A couple of days later, I went to the Office of Student Affairs to inquire about what would happen to my scholarship now that I had a failure. And they only told me what I already know – I officially lost my scholarship that day. After that, I went to the Office of the Vice Rector for Finance (the office that I’m assigned), to ask for permission for me to have my petition class fixed and to bid farewell as well. They were grieved with the news but nonetheless they let me go to do what I have to do.
Fixing the petition class was tiresome, so many things to do and so many things to accomplish. Each day, so much time was wasted just waiting for the approval, not knowing if the approval would be given that day – but that is the price I have to pay. Finally, after sometime, an agreement was formed between us, petitioners, and the Chair of the Accountancy Program.
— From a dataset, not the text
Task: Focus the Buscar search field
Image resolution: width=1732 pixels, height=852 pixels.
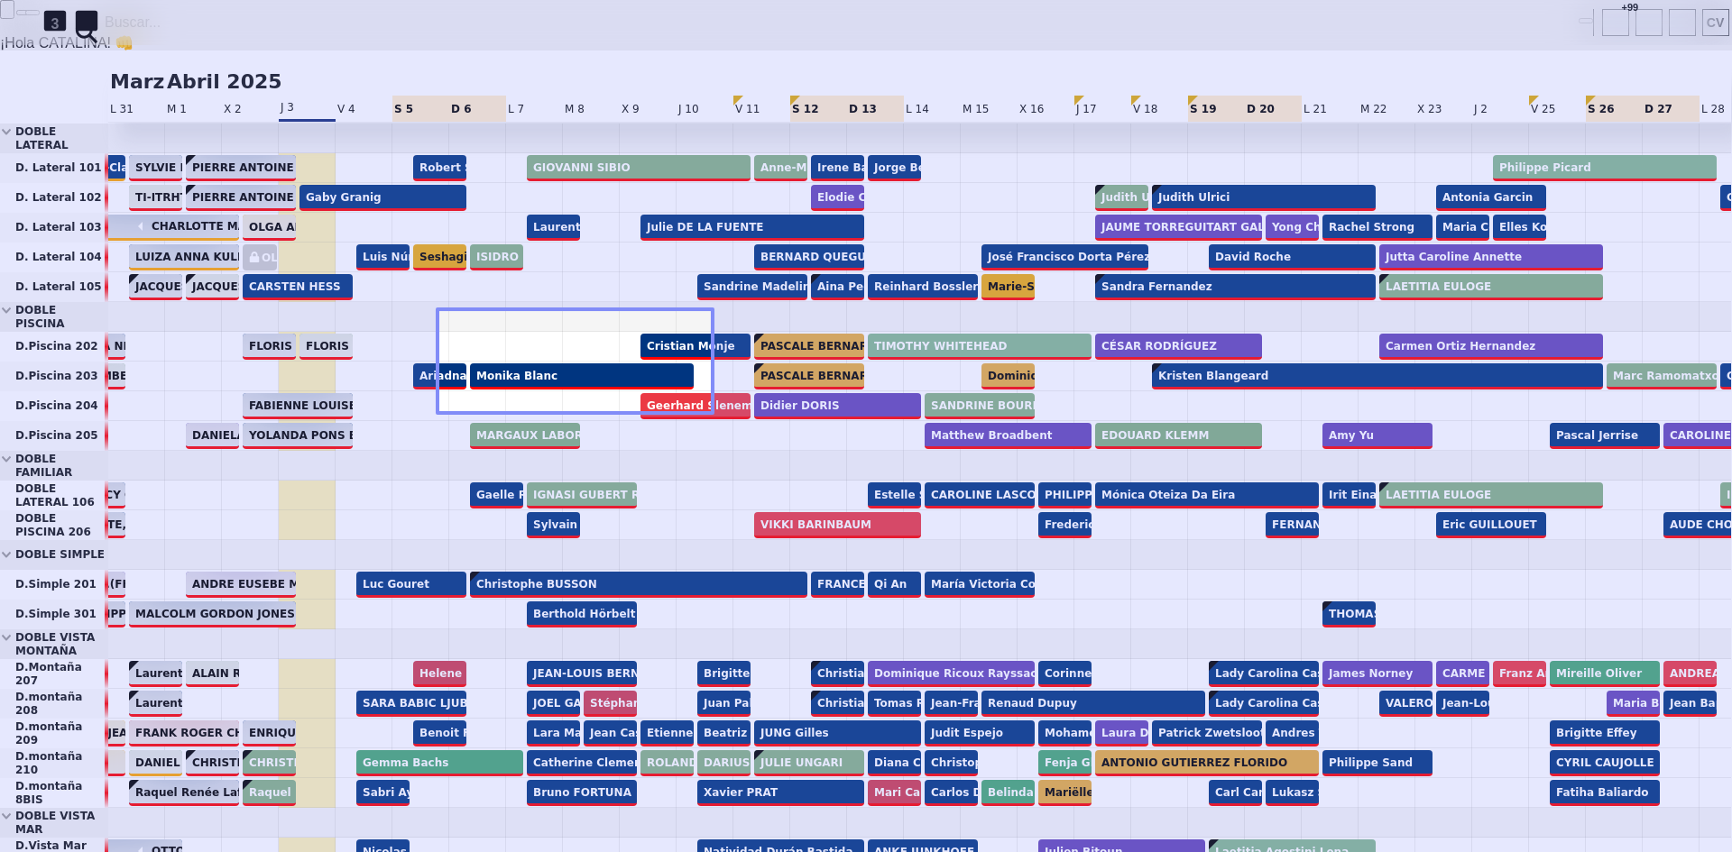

He told us that we can’t have an overload for the subject we failed even though we only have 25 units for the second semester. He told us that what we should do is to drop three subjects from our regular load – which is 9 units – so that we can take AdvAcc 1 which is 6 units. And those 9 units, along with another 3 units from our summer that we cannot take because of pre-requisite requirement – for a total of 12 units – will be taken in the first semester of the school year 2013-2014. That pierced my heart well – I have reserved a slot in a review center to be taken on June 2013, as well as other things that are already set, having paid the required reservation fee, and because I am going to be delayed, I don’t have the slightest idea of what I’m supposed to do with them. I’ve already told my dad that I will be delayed for one semester and I’m thinking what will happen to me with that kind of term. It is a good thing that there is a petitioner who fought for the right of the petitioners to have the regular load plus an overload of 6 units – which, according to our college handbook, is allowed. And there, I am delayed no more!
With regards to finances, I must say that what Bea Barlaan told me was true. I didn’t even know where the tuition money came from. My dad just sent it to me through the ATM card just in time for my enrollment. I must say that God met me in my time of need.
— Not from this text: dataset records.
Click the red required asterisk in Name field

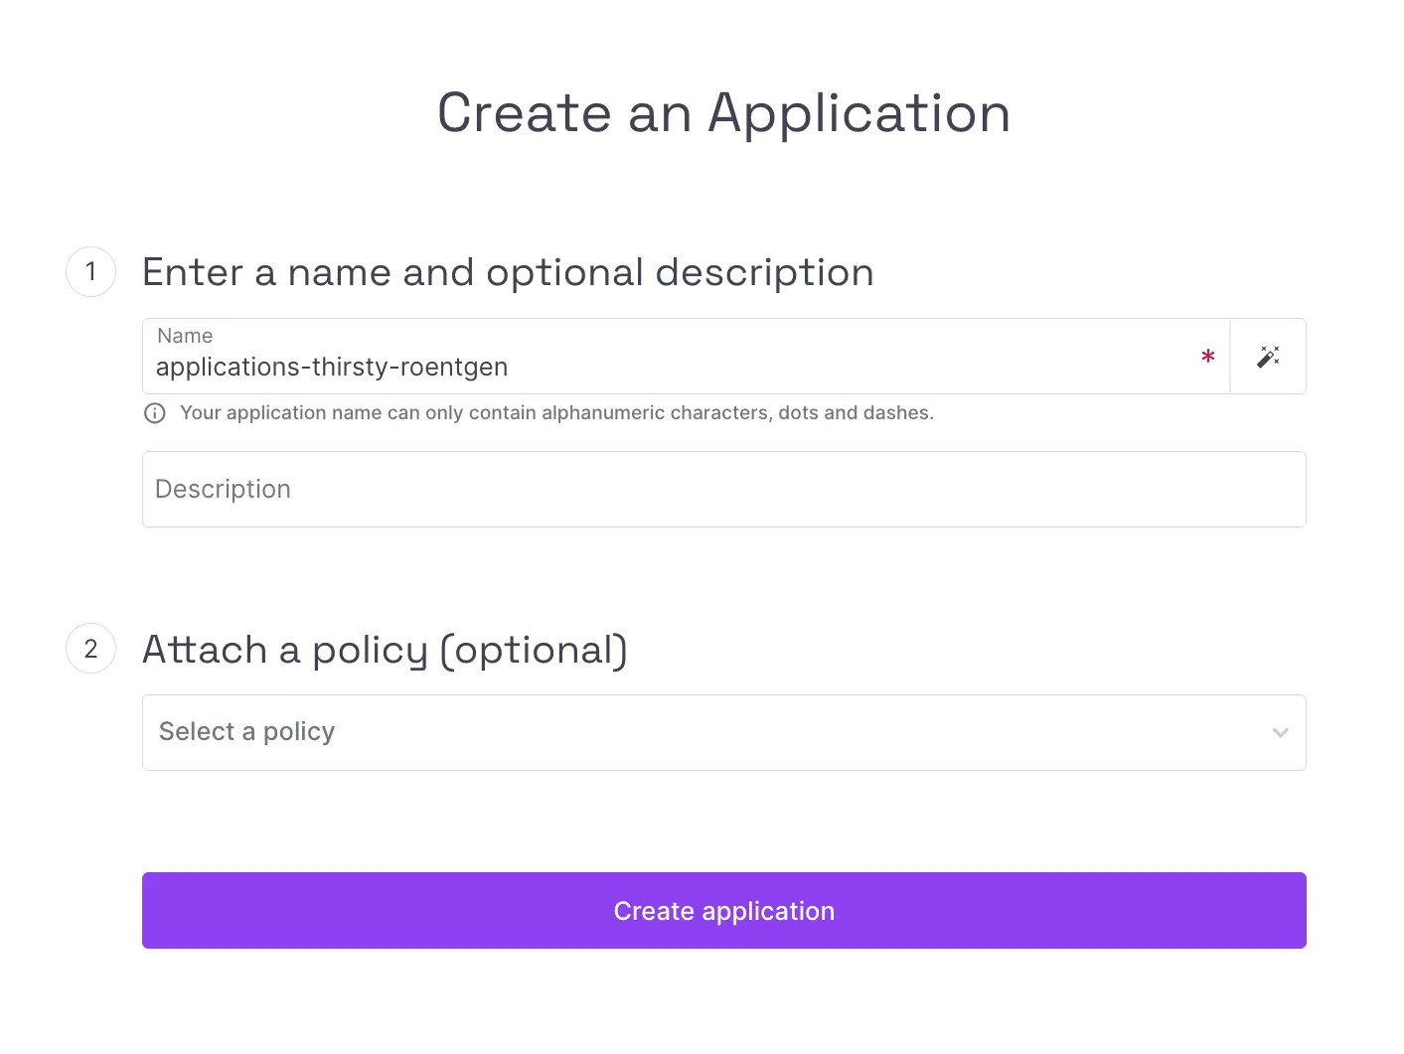(x=1207, y=357)
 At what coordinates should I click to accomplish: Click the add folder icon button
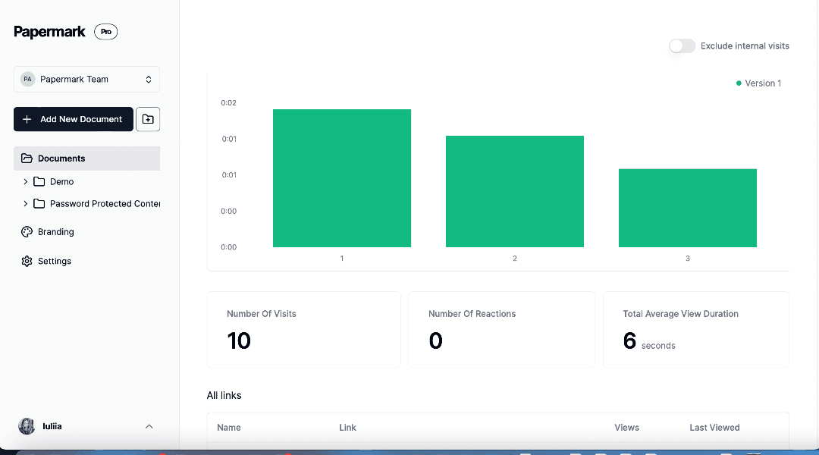click(x=148, y=119)
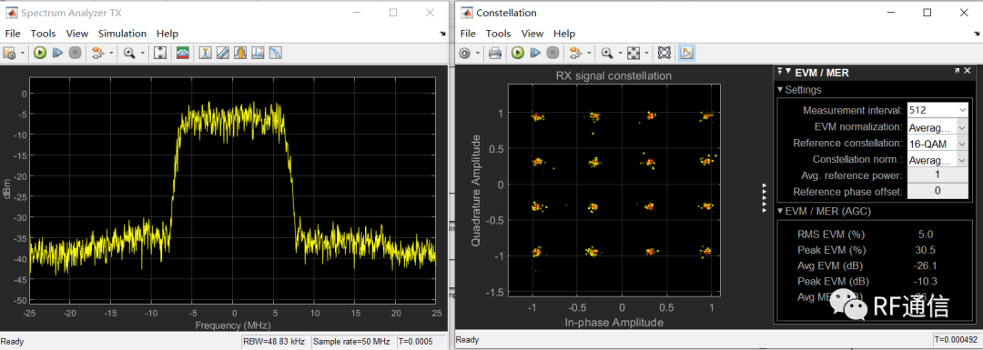Toggle the highlighted signal quality measurements button

coord(686,54)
I am now enrolled, and it’s all thanks to God. And that is it.
The End… and also, a Start.
Please let me take this opportunity to thank everyone who stood with me in prayers. Thank you! Especially to Kuya Rodnel and Kuya Paul for their great leadership and for the conversations we had. For those who stayed with me, comforted me, encouraged me and helped me, thank you very much (this blog is too long and may become longer if I mention you one by one, you know who you are). I’m so honored to have you as my friends and family.
And of course, the greatest thanks go to God – for His sovereignty in my life. It is good to know that there is Someone greater than I am, that I am under Someone who has things already worked out for me, that there is Someone whose plans are far better than what I can come up with my mind, that there is Someone whose hands I can hold on to when I need strength, and whose hands carry me in my time of weakness. Glory and honor are Yours, forever and ever. You have glorified Your Name in my life and I believe You will glorify it again.